■ **Data**:
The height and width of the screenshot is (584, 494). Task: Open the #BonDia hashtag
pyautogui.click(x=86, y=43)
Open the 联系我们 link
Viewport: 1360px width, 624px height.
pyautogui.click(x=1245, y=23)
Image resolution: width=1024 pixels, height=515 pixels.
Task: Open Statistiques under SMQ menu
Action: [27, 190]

■ **Work item**:
Each entry above is to be transcribed word for word.

■ **Expected answer**:
The height and width of the screenshot is (584, 494). Task: Open the #BonDia hashtag
pyautogui.click(x=86, y=43)
Open the 联系我们 link
Viewport: 1360px width, 624px height.
pyautogui.click(x=1245, y=23)
Image resolution: width=1024 pixels, height=515 pixels.
Task: Open Statistiques under SMQ menu
Action: [27, 190]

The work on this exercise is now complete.